*** Opening Records provided ***

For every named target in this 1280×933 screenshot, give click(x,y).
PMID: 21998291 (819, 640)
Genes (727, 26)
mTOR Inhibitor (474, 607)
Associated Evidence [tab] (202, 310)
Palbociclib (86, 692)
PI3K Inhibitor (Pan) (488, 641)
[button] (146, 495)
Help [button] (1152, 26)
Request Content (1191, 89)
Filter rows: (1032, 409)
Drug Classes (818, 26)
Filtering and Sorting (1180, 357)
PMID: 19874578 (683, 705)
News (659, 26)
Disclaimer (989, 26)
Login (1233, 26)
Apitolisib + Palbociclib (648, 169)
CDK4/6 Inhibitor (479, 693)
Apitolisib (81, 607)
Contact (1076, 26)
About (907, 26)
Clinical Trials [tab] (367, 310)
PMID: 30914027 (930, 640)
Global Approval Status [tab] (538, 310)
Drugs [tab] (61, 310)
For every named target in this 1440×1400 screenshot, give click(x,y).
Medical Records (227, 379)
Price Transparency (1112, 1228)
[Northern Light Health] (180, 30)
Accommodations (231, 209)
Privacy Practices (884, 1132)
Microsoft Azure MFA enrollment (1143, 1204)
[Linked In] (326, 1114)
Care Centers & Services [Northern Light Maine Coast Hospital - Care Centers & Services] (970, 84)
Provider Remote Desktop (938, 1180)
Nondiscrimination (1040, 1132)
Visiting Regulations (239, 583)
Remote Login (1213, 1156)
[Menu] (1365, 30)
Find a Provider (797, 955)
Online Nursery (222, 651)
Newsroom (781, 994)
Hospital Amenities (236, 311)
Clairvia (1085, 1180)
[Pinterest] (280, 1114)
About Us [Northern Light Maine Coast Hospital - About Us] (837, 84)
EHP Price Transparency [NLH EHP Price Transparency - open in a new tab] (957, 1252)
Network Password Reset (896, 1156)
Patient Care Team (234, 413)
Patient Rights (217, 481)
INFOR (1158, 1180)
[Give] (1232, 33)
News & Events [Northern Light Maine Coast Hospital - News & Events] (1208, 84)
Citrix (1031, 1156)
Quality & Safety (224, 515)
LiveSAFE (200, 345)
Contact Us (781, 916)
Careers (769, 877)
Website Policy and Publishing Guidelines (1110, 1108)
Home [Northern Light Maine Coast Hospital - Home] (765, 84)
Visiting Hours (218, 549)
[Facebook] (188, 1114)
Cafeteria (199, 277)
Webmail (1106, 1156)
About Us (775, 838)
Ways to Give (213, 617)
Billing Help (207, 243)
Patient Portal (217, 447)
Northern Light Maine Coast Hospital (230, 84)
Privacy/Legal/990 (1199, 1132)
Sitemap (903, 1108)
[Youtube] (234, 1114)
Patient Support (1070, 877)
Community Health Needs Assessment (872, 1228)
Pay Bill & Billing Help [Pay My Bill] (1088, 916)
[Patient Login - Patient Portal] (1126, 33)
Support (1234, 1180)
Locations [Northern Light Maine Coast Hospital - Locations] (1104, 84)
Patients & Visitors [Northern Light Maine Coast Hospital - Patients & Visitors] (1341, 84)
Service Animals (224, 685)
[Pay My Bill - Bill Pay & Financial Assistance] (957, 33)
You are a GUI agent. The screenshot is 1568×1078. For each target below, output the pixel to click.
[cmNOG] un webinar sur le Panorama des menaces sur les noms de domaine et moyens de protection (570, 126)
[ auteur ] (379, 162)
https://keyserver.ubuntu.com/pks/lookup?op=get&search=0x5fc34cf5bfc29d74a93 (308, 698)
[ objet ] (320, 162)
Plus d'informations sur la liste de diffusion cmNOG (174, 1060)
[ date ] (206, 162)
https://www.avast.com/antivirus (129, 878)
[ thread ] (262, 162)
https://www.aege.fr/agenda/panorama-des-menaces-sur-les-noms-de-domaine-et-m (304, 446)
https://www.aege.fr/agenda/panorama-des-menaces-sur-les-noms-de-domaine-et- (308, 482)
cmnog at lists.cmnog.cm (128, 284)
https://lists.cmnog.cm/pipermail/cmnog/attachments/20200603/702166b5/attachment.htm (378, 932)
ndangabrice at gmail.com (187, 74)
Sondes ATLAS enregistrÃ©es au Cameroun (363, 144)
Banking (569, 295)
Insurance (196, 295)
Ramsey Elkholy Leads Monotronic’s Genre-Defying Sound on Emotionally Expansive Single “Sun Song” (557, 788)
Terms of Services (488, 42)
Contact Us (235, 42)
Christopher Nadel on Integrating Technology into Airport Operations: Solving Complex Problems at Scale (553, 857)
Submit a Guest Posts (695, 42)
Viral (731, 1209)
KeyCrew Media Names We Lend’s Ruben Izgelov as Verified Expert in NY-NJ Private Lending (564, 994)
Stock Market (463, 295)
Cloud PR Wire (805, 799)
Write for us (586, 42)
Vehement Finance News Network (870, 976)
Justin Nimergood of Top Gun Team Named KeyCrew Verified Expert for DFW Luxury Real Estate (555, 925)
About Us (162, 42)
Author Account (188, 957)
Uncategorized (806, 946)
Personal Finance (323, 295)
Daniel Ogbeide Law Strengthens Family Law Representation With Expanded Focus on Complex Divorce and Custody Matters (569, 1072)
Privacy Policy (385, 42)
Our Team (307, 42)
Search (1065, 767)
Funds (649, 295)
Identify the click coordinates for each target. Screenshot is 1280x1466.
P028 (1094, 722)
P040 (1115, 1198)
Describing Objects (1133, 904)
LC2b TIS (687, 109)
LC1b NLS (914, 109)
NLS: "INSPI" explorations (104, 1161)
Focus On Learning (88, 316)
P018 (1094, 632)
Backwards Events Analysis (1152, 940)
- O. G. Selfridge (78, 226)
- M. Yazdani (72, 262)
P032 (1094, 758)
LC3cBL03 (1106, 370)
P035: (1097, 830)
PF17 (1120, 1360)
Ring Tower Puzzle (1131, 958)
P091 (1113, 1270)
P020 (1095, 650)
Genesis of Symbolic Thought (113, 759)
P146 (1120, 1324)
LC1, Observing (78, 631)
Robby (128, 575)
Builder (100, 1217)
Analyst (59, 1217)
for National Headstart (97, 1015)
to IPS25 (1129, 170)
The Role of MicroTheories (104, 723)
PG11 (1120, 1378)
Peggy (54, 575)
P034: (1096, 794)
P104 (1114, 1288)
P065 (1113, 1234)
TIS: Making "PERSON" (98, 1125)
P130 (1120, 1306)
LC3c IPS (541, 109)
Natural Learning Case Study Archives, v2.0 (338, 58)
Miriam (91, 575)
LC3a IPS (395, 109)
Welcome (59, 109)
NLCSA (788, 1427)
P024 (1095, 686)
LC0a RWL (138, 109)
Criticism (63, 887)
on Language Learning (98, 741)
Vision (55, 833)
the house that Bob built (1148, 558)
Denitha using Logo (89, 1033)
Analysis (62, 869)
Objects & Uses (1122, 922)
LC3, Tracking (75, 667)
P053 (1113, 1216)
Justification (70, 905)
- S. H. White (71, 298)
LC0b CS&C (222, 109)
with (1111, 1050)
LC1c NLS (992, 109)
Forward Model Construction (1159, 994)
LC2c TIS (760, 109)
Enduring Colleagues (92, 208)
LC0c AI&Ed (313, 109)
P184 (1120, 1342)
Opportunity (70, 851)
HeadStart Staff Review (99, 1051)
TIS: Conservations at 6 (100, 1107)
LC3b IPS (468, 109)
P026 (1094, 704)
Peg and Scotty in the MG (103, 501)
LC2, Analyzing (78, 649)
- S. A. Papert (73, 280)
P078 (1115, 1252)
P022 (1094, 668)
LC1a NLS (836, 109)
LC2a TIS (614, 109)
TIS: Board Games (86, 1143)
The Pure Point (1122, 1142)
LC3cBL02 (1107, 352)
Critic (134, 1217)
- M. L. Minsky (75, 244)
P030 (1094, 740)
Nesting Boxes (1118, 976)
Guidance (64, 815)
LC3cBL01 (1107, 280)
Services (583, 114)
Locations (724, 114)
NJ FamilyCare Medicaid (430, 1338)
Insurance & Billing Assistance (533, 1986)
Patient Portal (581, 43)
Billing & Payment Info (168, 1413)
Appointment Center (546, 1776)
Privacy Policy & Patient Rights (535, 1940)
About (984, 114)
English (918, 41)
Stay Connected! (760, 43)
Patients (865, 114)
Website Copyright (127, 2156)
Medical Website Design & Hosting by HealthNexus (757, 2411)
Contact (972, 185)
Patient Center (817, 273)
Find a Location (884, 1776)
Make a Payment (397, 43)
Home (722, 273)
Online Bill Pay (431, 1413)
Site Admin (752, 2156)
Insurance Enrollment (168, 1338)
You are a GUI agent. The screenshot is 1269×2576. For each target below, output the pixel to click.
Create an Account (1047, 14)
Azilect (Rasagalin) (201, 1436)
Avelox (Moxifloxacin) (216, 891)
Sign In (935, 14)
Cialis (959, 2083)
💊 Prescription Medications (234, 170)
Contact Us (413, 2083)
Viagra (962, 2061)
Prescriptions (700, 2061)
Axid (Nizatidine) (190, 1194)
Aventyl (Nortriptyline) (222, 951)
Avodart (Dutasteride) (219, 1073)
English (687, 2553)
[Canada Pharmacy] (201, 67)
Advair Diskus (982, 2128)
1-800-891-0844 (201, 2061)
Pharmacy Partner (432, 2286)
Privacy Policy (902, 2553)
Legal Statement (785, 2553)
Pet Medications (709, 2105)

*** Closing Records provided ***

▶ Exercise goal
Using the records above, copy all lines that include the word "Medical".

▶ Answer to the problem
Medical Records (227, 379)
Medical Website Design & Hosting by HealthNexus (757, 2411)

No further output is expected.